For the single-institution study, the researchers retrospectively analyzed 27 patients who received IMPT for a lung cancer recurrence between 2011 and 2016. All patients had received a prior thoracic radiation course with curative intent. Of the cohort, 22 (81 percent) were treated for non-small cell lung cancer. The median time to reirradiation after initial treatment was 29.5 months. At a median follow-up for all patients of 11.2 months – and 25.9 months for those still alive – the median overall survival (OS) was 18 months, with one year OS at 54 percent. Four patients (15 percent) experienced a local failure (LF), recurrence within the reirradiation field; 78 percent of patients did not experience a LF within the first two years of follow-up. At one year, 61 percent of patients were free from recurrence in the chest and lung, and progression-free survival was 51 percent. Of particular interest to the researchers, patients who received a higher dose of radiation had fewer local recurrences and improved progression-free survival. Reirradiation was well-tolerated, with two patients experiencing grade three pulmonary toxicity and none with severe esophageal toxicity. No patients experienced grade four or five toxicities. Historically, reirradiation of the lung was associated with moderate to severe toxicity, even fatal, toxicities in 20 to 30 percent of patients. “With the advancement of IMPT, we knew that we were able to generate more precise radiation treatment plans that spared normal tissue, but we weren’t sure if this would translate into beneficial clinical outcomes until we analyzed this data,” said Chang. “While the findings are early, we’re hopeful that we can offer more positive outcomes and low toxicity with IMPT for recurrent thoracic cancer patients who previously had few treatment options.”

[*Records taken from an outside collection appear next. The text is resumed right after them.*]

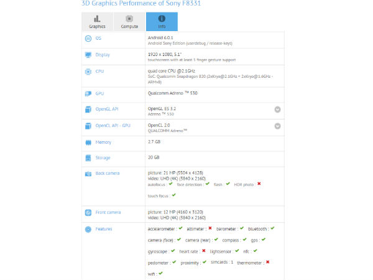Select the Info tab
Screen dimensions: 373x280
[162, 21]
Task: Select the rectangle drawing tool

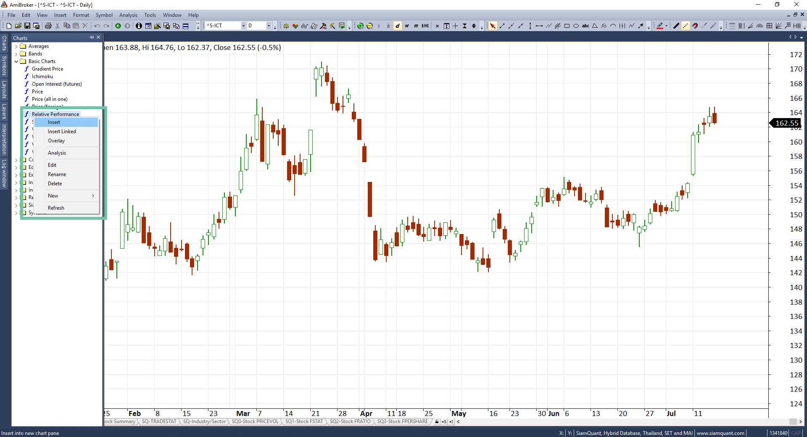Action: point(567,26)
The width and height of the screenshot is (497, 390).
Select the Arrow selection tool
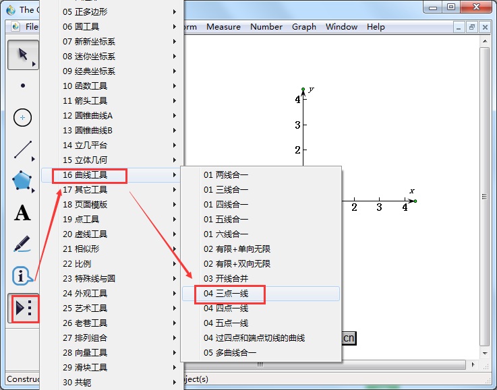[23, 55]
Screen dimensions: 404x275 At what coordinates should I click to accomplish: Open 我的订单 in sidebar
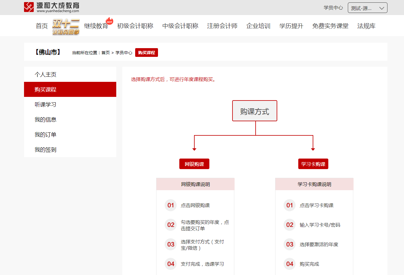[x=46, y=135]
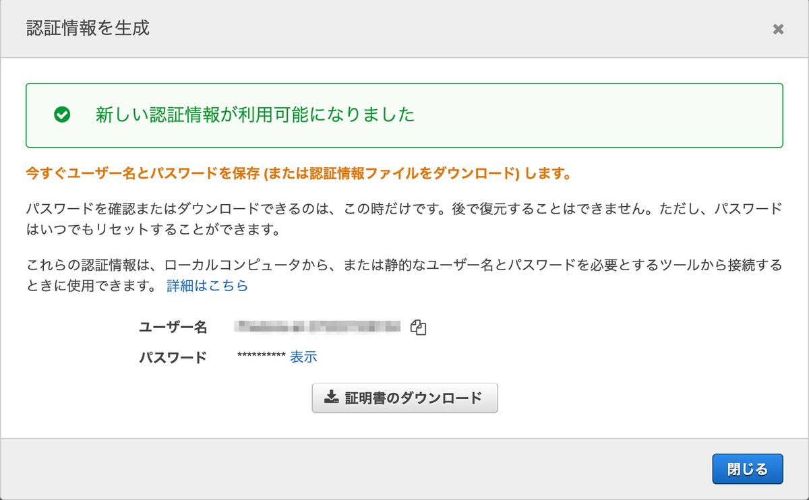Click the blue 閉じる button
809x500 pixels.
(x=748, y=468)
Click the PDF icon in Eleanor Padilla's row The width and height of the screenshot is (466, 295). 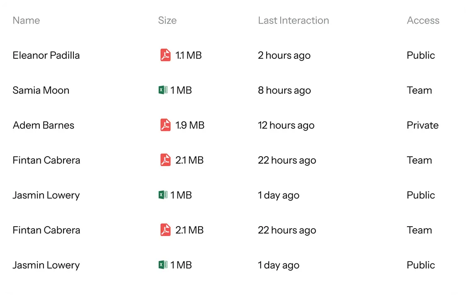point(165,55)
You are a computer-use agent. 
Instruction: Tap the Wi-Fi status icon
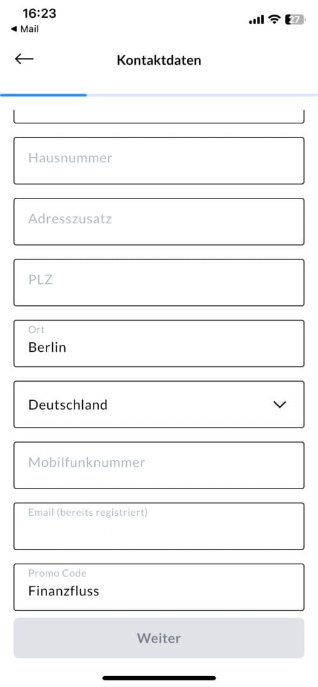pyautogui.click(x=275, y=19)
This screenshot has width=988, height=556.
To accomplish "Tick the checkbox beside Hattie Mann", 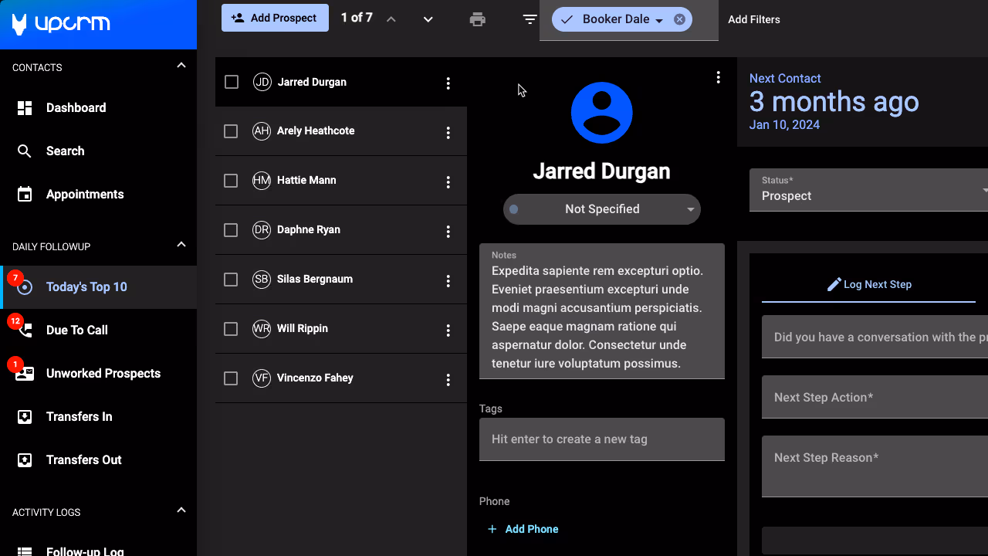I will click(231, 181).
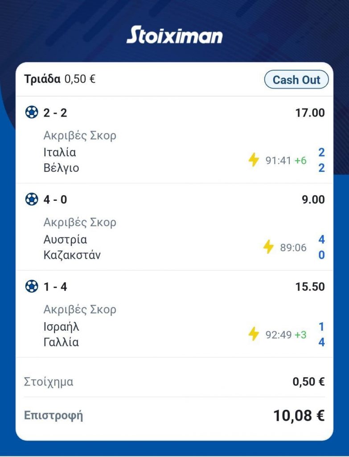
Task: Open the Ιταλία team name
Action: (60, 152)
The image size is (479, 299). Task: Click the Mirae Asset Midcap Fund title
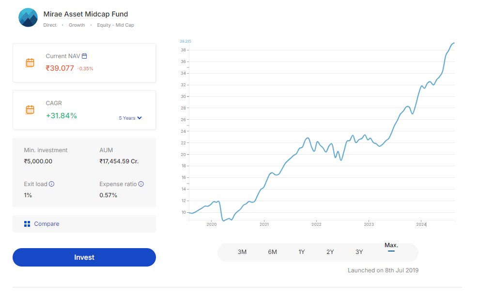(86, 14)
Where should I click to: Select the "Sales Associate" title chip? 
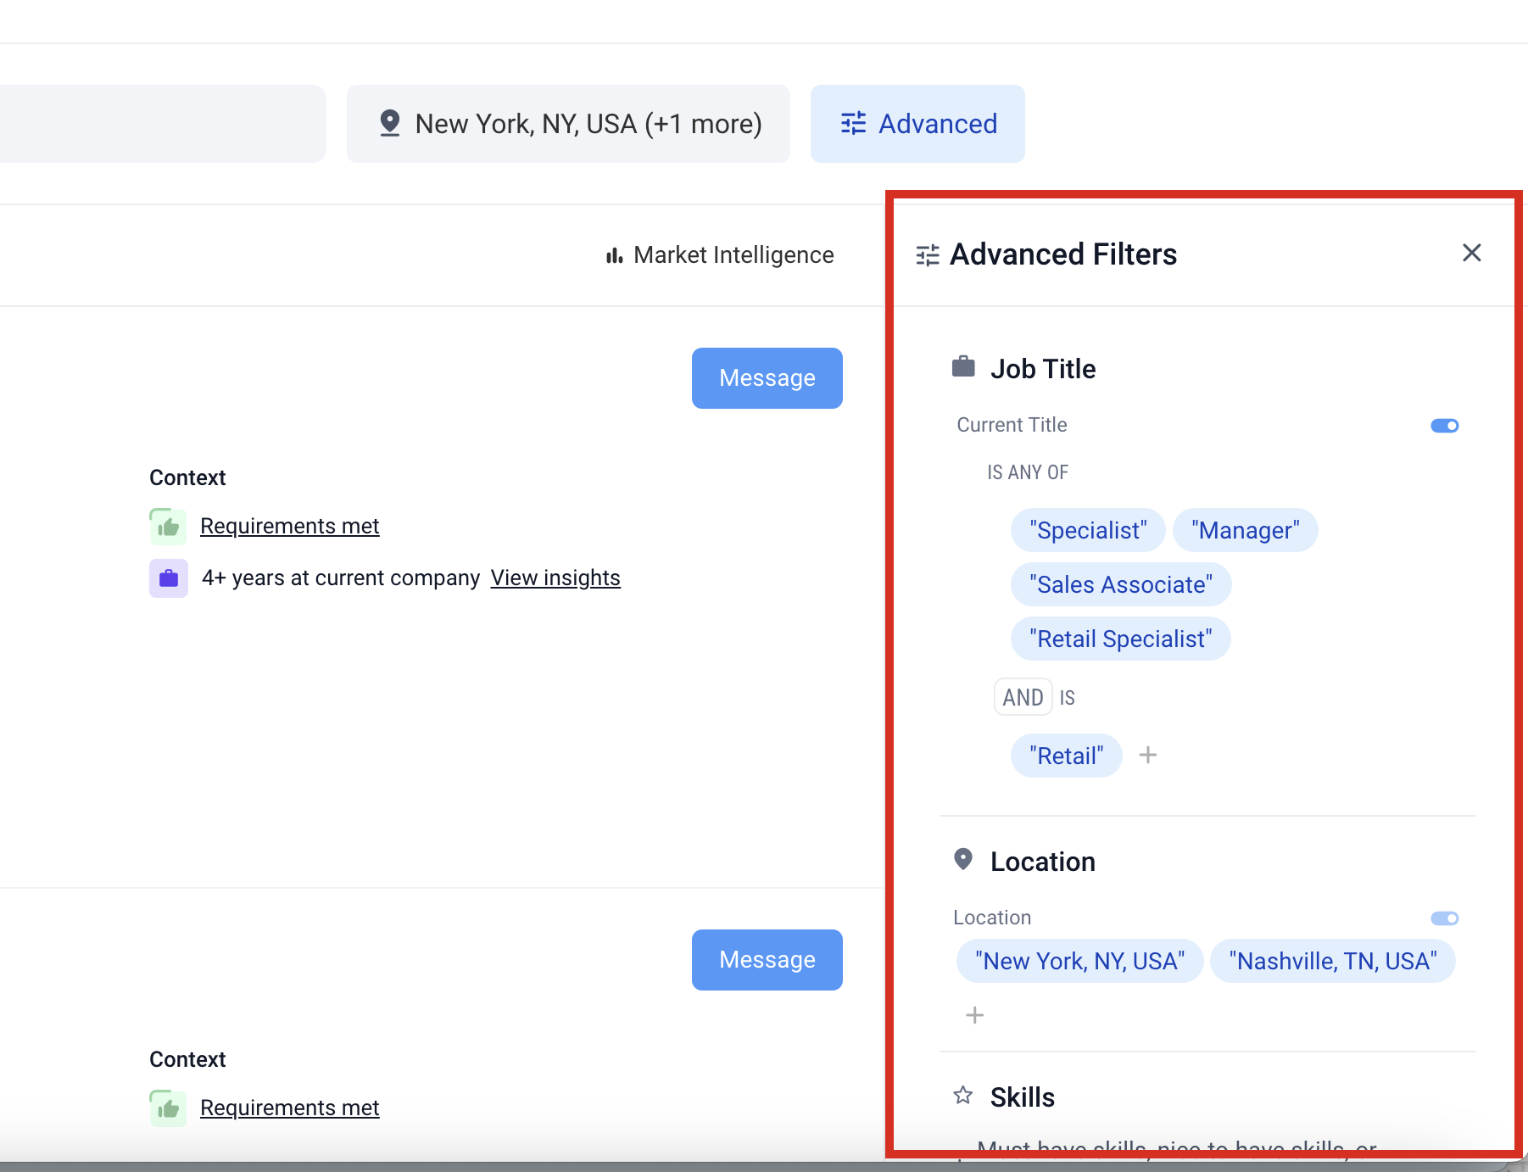(1120, 584)
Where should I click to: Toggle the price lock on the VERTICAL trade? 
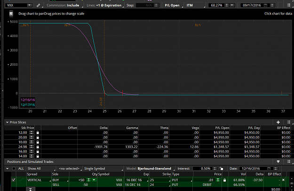[x=225, y=180]
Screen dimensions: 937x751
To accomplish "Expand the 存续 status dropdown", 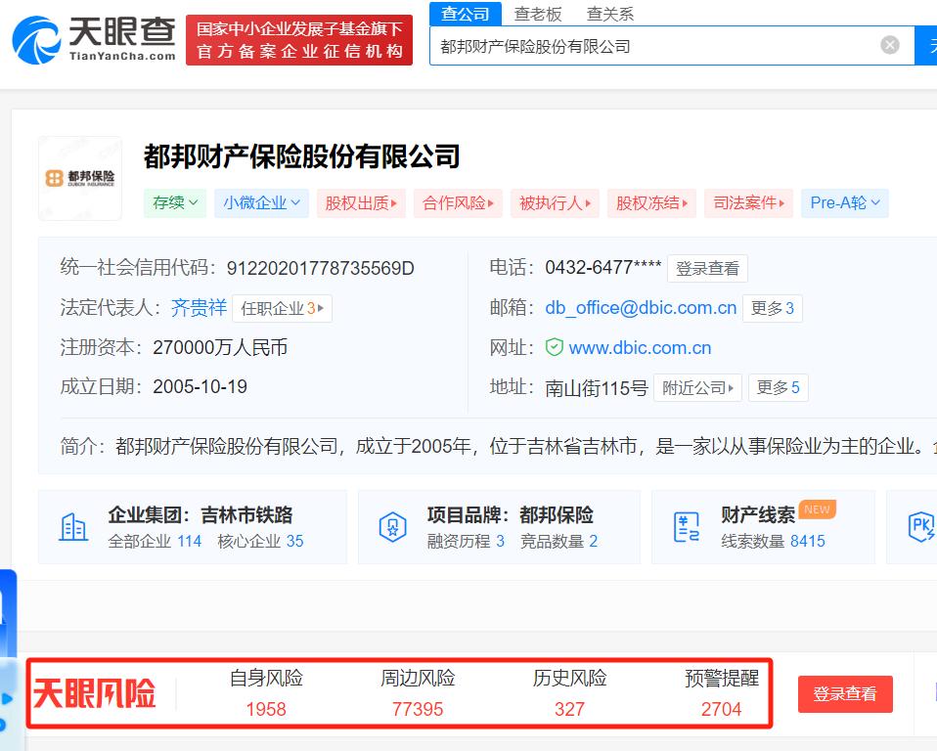I will pos(175,202).
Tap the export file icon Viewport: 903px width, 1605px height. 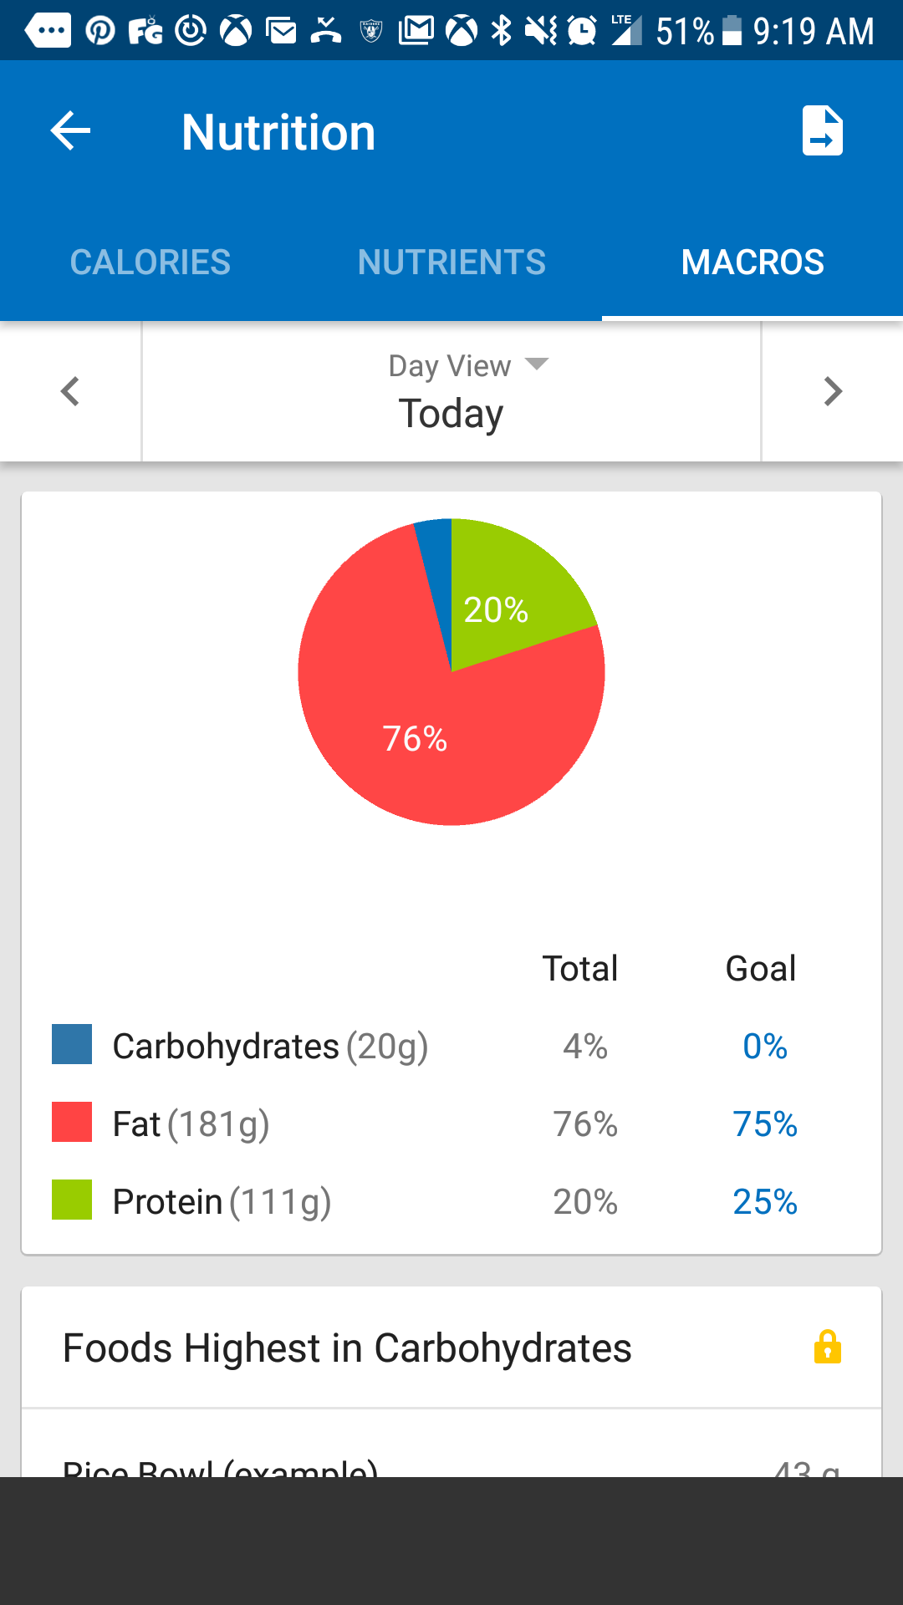click(822, 131)
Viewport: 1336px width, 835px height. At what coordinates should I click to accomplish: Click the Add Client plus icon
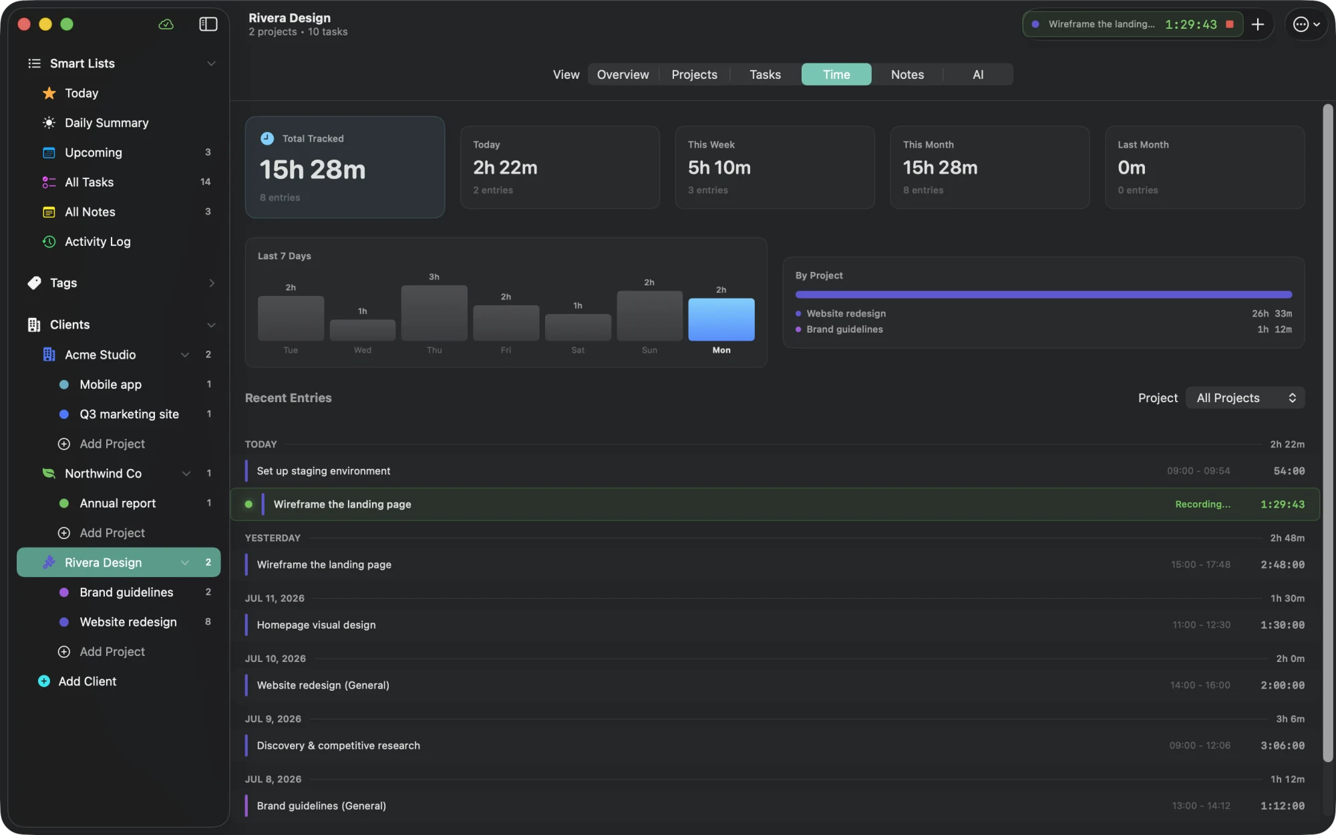(44, 681)
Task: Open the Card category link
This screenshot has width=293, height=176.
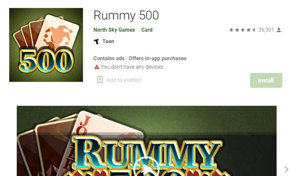Action: point(147,30)
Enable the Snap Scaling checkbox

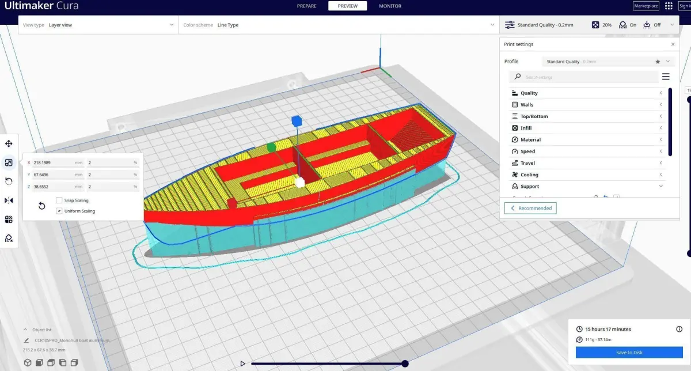[59, 200]

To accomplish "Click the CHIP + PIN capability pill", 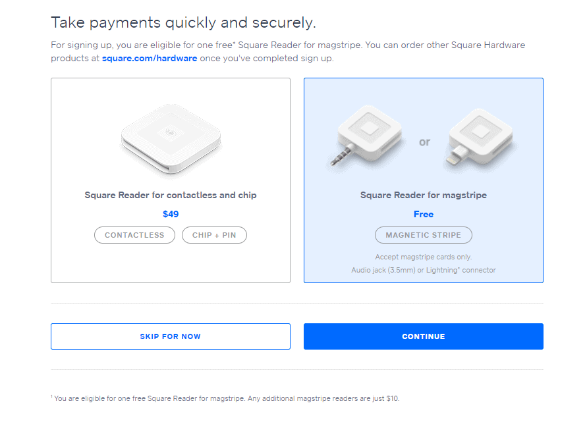I will pyautogui.click(x=214, y=235).
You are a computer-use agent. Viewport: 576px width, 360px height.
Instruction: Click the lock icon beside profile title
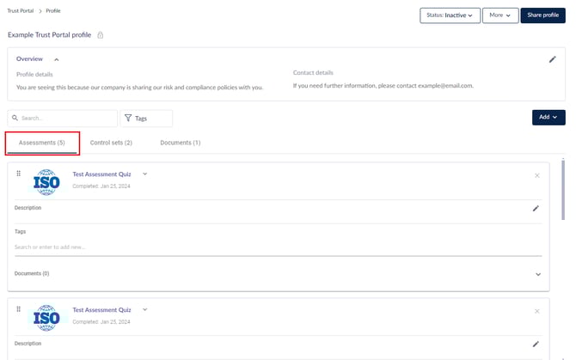[101, 35]
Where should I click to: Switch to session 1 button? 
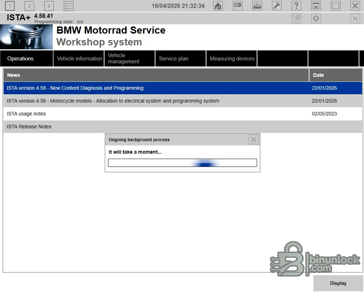click(10, 6)
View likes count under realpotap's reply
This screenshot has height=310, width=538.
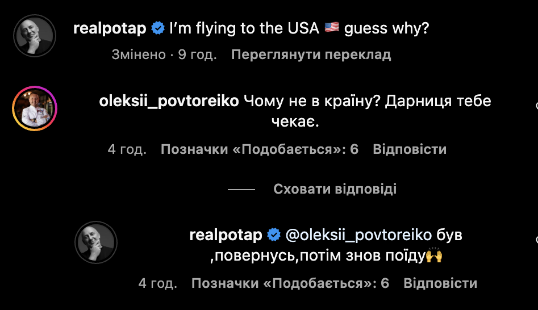[290, 283]
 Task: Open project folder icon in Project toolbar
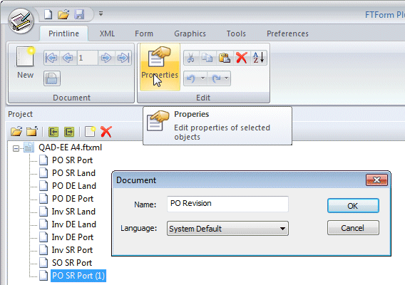tap(16, 132)
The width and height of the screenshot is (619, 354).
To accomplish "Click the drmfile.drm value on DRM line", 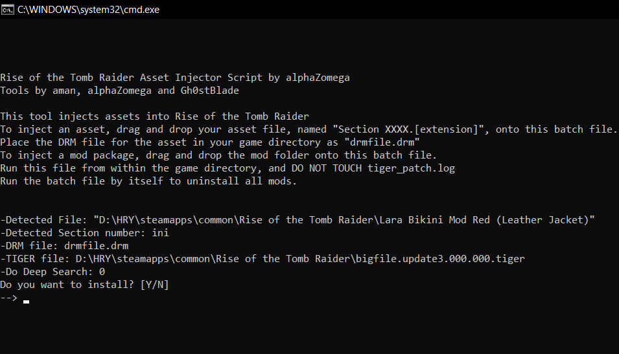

Limitations of the study include its small size and retrospective data. Reirradiation with IMPT in other disease sites is an area of continued research interest; studies in head and neck cancer are ongoing at MD Anderson.
In addition to Ho and Chang, other authors on the all-MD Anderson study include: Quynh-Nhu Nguyen, M.D., Pamela K. Allen, Ph.D., Daniel R. Gomez, M.D., Ritsuko U. Komaki, M.D., Z. Liao, Stephen M. Hahn, M.D., Steven H. Lin, M.D., Ph.D., all of Radiation Oncology; Heng Li, Ph.D., Xiaodong Zhang, Ph.D., X. Ronald Zhu, Ph.D., and Michael T. Gillin, Ph.D., all of Radiation Physics.